------ Выбранный отрывок

Анненский начинает свою статью так: “Я не видел пьесы Горького. Вероятно, ее играли превосходно. Я готов поверить, что реалистичность, тонкость и нервность ее исполнения заполнят новую страницу в истории русской сцены, но для моей сегодняшней цели, может быть, лучше даже, что я могу пользоваться текстом Горького без театрального комментария, без навязанных и ярких, но деспотически ограничивающих концепцию поэта сценических иллюзий.
Я думаю, что в наши дни вообще коллизия между поэзией и сценой все чаще становится неизбежной. На сцене вместе с развитием реалистичности растет и объективность изображения Жизнь кажется мистической и декорация живой”. Какие важные и многосмысленные замечания!
Здесь неуместно вдаваться во всяческие подробности, касающиеся пьесы “На дне”. Жизнь пьесы на протяжении длительного времени — сплошной литературный и театральный триумф. Для лево-социалистического сознания, особенно для идеологической мифологии в СССР, пьеса имела культово-воспитательное значение. Некоторые фразы из нее, такие как “Всё в человеке, всё для человека!” и подобные, стали “скрижалями” советского мировоззрения и поведения.
Горький писал пьесу в 1902 году. 18 декабря на сцене Московского художественного театра состоялась ее премьера. Отдельные издания появились в 1903 году в Мюнхене и Санкт-Петербурге. Полное название пьесы — “«На дне». Картины. Четыре акта”. Успех пьесы в России и Европе, общественно-политический резонанс были огромны. Некоторые театральные представления перерастали в манифестации. Интересно суждение автора о знаменитом монологе Сатина: “Речь Сатина о человеке-правде бледна. Однако — кроме Сатина — ее некому сказать, и лучше, ярче сказать — он не может”.

------------
------ Учебный материал

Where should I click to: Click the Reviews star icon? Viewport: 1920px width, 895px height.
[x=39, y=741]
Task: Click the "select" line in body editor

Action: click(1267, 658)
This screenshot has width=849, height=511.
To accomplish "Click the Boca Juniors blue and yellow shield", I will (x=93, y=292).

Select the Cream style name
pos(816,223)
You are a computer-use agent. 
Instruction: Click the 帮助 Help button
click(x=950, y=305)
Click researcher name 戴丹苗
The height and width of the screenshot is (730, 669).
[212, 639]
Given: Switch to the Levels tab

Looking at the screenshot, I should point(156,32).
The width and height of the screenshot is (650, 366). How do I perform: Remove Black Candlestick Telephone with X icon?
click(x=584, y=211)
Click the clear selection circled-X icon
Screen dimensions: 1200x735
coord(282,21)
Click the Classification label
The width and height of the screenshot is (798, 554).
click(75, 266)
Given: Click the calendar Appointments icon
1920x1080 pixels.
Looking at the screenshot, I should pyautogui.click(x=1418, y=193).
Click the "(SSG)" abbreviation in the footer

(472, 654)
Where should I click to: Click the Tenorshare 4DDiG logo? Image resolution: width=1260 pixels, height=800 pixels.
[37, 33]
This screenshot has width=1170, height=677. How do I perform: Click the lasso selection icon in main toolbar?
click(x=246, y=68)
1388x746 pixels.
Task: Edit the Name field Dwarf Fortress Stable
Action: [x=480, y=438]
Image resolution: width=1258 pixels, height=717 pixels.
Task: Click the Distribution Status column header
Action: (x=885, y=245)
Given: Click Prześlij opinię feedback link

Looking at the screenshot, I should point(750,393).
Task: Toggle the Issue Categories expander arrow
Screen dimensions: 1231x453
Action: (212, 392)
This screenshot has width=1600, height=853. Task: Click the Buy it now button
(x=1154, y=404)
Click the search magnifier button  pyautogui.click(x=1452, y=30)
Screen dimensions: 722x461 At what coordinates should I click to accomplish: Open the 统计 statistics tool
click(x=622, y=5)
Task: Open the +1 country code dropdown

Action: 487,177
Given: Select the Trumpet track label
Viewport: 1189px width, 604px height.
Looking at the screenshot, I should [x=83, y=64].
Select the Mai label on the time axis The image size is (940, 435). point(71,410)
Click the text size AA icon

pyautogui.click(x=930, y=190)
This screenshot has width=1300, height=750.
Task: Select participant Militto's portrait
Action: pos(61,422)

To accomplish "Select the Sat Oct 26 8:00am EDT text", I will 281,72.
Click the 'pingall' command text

------------

Задание =
Назовите все качества исполнения пьесы, которые, как готов поверить Анненский в отрывке о пьесе «На дне», заполнят новую страницу в истории русской сцены.

Ответ на задание =
Реалистичность, тонкость и нервность.